▶ Problem to solve
Retype the data from the line containing "The width and" through the line containing "click(x=251, y=30)", and omit the pictures from your answer.

▶ Supplied entries
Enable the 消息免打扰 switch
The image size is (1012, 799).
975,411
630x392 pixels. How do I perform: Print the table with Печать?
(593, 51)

...

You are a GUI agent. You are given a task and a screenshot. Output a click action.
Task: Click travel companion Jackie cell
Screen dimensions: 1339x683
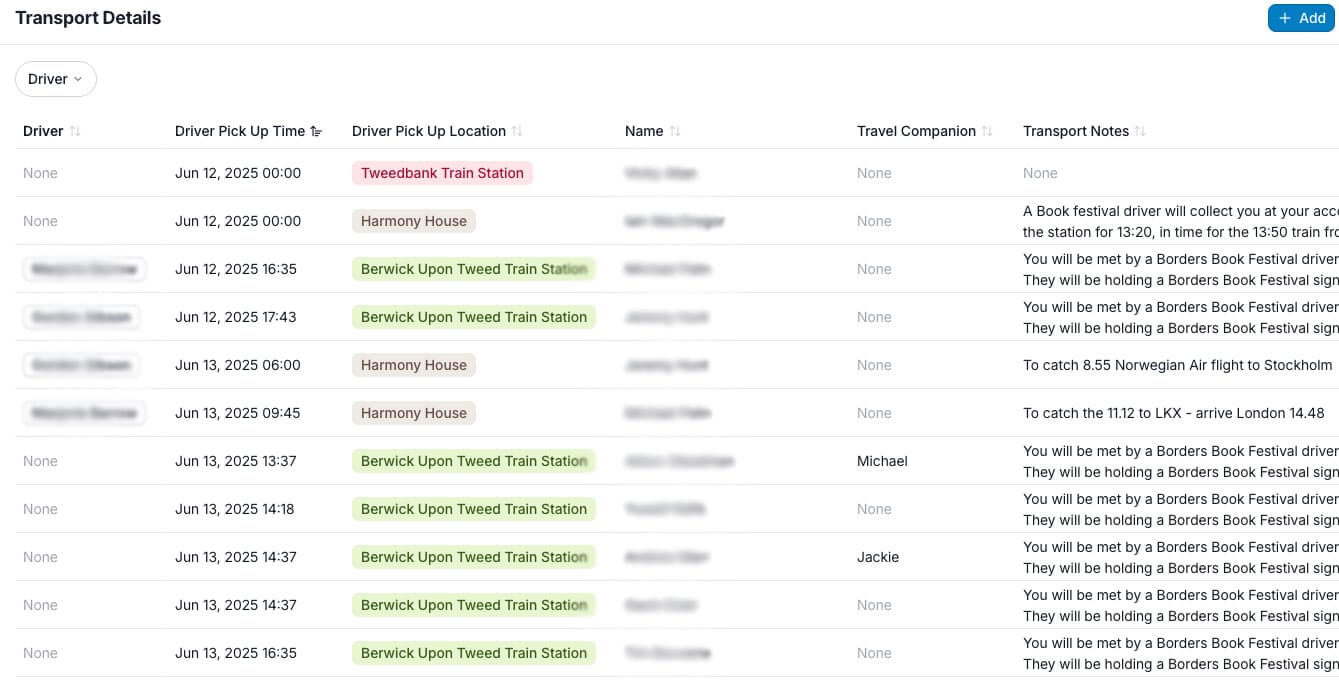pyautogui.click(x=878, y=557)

--

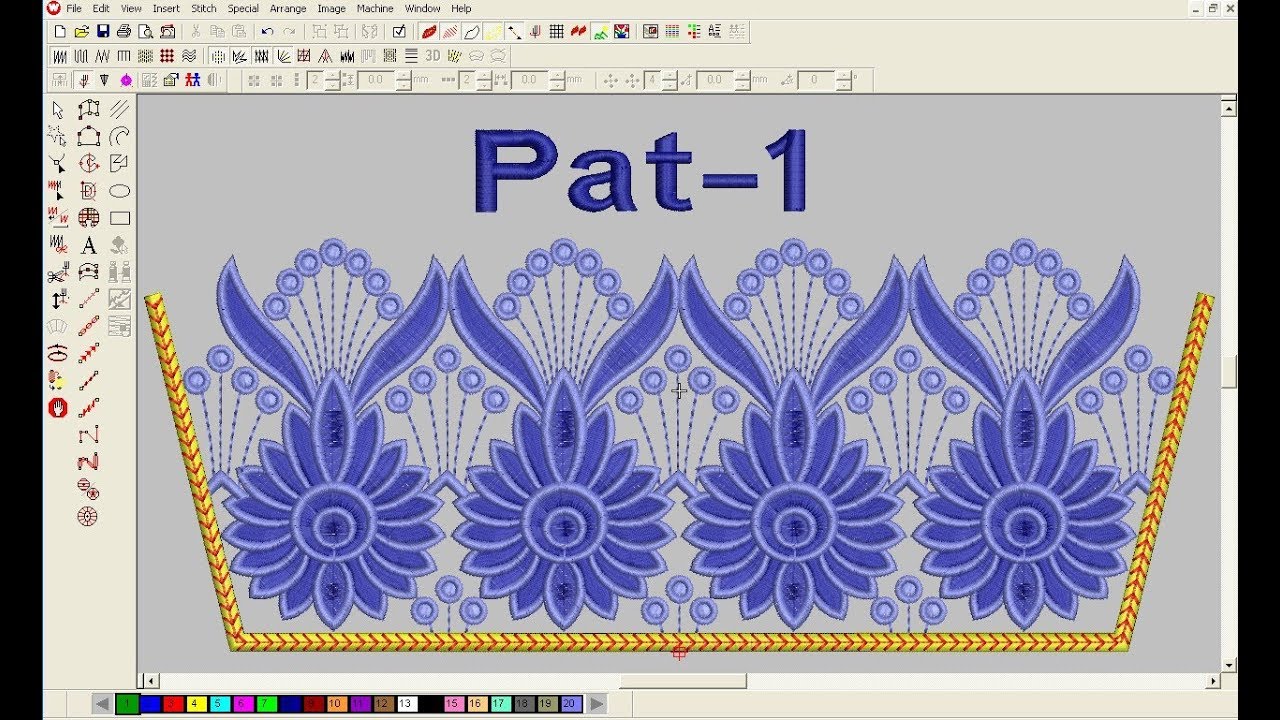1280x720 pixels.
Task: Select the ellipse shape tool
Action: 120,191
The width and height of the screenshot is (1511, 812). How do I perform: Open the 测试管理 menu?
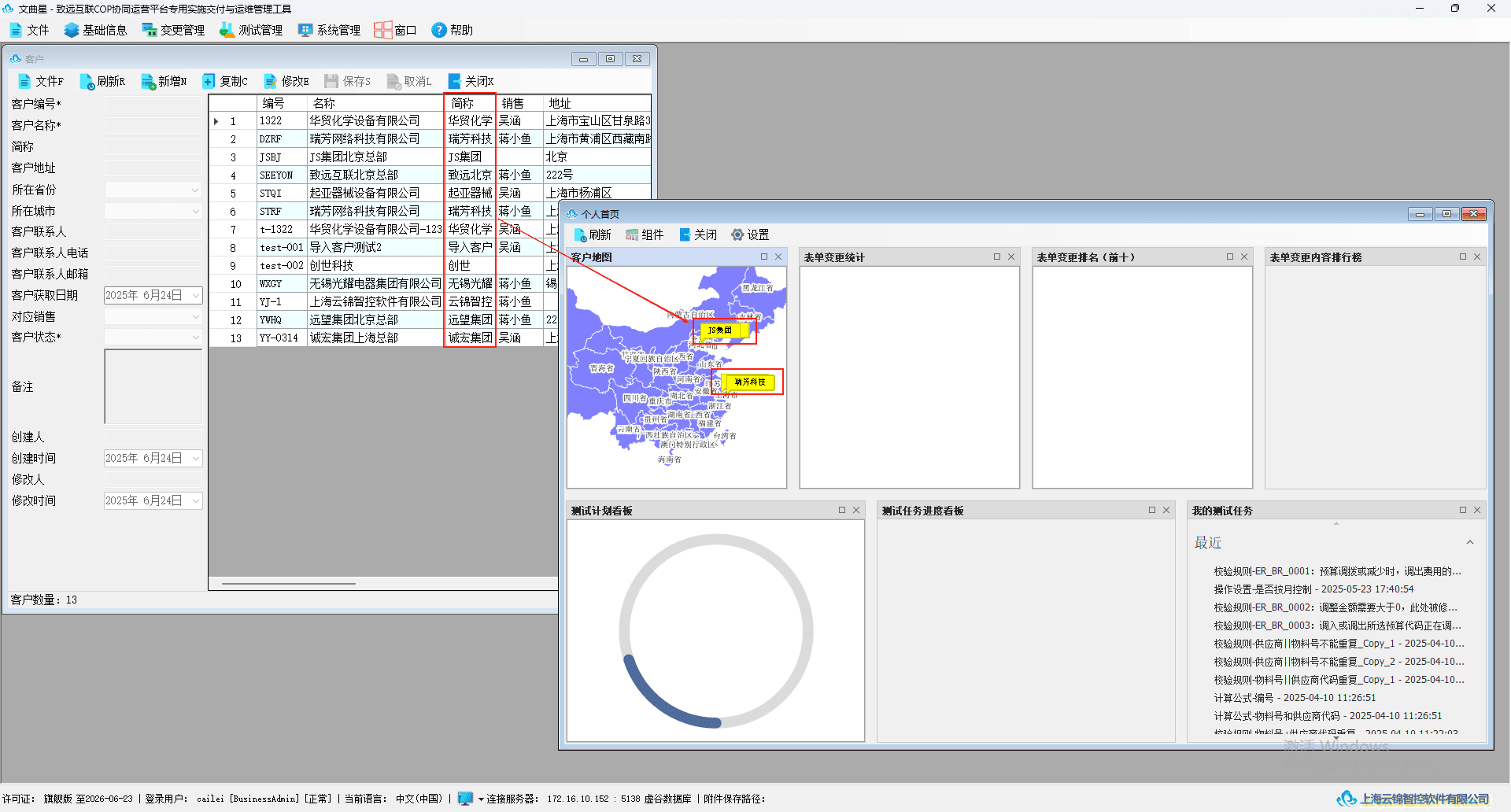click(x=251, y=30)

▶ Task answer
The width and height of the screenshot is (1511, 812). How do I perform: Open the 测试管理 menu?
click(x=251, y=30)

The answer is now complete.